- [Requirement]:
Find every line in the data that contains the word "next". Return each of those lines.

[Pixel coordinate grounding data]
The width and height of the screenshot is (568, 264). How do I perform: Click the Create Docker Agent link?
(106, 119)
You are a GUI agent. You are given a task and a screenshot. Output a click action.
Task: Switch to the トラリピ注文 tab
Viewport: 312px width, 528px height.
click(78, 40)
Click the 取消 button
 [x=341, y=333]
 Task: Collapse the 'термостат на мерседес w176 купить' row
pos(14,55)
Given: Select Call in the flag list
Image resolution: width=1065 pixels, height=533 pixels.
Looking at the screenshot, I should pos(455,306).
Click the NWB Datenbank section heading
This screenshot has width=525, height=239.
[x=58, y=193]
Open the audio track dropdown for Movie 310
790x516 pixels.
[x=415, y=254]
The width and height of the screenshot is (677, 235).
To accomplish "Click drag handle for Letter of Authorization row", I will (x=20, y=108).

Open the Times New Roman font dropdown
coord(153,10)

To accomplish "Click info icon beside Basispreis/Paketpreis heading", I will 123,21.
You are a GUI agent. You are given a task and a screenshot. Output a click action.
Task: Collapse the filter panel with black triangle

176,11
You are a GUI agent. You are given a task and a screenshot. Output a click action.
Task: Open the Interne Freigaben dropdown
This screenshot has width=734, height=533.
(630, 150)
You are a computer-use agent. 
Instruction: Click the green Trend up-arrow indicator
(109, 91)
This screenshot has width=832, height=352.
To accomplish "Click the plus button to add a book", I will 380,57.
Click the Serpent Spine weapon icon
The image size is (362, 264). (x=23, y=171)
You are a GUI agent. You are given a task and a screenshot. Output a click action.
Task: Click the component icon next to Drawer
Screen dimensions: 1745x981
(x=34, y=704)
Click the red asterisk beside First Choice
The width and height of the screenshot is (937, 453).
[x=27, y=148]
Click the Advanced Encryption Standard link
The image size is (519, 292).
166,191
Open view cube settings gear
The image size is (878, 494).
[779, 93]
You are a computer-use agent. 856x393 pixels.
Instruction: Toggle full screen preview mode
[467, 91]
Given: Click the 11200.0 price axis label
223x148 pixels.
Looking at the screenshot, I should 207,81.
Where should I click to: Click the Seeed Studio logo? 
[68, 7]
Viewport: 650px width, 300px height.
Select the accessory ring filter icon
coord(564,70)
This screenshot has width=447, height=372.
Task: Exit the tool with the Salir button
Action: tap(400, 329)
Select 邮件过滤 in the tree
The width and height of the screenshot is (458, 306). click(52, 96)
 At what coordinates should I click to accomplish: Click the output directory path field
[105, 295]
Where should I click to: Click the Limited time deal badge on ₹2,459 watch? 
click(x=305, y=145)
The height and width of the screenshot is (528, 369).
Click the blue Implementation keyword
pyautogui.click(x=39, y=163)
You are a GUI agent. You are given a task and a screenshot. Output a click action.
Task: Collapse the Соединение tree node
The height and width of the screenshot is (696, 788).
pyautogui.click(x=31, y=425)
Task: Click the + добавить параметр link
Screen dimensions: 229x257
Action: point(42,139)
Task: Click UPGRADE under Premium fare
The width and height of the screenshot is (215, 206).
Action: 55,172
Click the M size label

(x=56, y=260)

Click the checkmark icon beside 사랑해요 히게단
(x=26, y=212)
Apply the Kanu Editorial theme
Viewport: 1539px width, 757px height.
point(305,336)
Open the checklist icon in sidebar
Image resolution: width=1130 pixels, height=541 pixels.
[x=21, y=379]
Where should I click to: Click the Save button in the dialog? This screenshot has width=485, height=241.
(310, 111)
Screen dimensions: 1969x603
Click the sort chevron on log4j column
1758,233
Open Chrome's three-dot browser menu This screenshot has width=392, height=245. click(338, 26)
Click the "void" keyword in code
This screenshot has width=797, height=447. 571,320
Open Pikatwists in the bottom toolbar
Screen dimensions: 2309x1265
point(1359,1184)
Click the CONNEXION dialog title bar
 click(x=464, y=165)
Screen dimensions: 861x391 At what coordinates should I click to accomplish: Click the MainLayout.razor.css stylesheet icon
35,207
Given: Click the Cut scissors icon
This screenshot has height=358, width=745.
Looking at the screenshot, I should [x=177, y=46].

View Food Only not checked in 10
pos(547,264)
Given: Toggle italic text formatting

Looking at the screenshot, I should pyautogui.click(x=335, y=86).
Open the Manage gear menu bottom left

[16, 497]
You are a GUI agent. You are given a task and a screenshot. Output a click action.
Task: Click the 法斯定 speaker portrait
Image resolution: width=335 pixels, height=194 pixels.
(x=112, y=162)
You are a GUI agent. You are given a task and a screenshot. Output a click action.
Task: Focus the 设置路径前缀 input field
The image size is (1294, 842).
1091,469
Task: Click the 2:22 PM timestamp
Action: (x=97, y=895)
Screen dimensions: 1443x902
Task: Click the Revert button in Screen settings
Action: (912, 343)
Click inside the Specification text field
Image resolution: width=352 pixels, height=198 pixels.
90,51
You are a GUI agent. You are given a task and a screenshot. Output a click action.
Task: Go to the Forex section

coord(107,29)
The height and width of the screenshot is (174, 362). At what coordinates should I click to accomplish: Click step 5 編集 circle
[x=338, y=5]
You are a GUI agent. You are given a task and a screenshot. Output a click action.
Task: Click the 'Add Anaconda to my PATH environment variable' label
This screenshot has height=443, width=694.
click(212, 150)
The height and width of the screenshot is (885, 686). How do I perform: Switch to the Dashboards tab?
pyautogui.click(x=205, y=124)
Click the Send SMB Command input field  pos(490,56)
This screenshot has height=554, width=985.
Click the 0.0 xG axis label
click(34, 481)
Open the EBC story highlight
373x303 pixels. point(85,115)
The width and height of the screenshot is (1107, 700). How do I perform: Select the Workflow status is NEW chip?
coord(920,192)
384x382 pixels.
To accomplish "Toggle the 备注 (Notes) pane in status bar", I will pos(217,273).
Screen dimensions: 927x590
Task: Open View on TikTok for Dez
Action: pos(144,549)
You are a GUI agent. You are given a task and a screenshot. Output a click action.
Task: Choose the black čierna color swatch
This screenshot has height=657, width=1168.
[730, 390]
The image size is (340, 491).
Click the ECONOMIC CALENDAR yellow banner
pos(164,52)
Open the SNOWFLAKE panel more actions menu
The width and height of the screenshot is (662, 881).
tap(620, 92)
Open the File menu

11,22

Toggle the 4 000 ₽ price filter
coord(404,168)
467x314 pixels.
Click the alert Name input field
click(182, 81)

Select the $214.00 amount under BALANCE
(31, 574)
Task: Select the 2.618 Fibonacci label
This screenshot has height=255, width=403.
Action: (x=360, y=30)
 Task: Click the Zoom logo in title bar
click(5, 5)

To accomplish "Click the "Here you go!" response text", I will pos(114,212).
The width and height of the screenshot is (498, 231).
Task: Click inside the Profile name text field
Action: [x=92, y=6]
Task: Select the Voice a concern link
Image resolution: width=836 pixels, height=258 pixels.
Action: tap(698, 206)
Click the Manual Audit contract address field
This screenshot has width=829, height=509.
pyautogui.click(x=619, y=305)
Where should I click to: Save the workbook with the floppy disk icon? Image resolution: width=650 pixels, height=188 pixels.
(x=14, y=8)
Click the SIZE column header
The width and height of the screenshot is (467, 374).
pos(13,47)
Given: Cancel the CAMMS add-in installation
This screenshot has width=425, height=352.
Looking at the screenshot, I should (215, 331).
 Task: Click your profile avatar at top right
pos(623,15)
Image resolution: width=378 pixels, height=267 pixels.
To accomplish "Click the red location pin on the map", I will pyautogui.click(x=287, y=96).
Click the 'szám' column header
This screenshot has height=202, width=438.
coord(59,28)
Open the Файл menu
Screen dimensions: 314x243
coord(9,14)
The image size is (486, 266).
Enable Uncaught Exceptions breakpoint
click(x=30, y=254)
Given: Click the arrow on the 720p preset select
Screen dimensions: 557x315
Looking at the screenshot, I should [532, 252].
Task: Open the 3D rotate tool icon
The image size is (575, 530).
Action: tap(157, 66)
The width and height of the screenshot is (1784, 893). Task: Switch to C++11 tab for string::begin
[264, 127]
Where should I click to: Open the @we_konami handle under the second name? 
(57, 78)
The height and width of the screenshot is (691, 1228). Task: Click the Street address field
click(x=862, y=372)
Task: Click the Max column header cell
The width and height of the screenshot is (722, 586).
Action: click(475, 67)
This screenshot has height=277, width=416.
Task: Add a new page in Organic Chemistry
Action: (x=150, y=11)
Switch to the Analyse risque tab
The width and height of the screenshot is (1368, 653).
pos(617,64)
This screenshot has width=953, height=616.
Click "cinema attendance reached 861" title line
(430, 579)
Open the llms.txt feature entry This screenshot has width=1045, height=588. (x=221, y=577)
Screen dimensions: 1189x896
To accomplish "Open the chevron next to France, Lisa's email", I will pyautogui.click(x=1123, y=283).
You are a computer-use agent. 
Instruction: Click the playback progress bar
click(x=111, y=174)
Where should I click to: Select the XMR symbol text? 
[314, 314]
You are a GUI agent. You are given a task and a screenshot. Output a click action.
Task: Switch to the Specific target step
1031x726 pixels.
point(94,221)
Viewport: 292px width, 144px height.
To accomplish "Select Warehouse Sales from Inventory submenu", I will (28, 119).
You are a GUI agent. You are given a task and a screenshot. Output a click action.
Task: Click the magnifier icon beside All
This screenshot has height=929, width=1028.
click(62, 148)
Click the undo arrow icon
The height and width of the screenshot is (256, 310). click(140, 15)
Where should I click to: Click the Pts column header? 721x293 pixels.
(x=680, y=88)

- [Final answer]:
Task: Click the component icon next to Drawer
To accomplish "Open the chevron next to France, Lisa's email", I will pyautogui.click(x=1123, y=283).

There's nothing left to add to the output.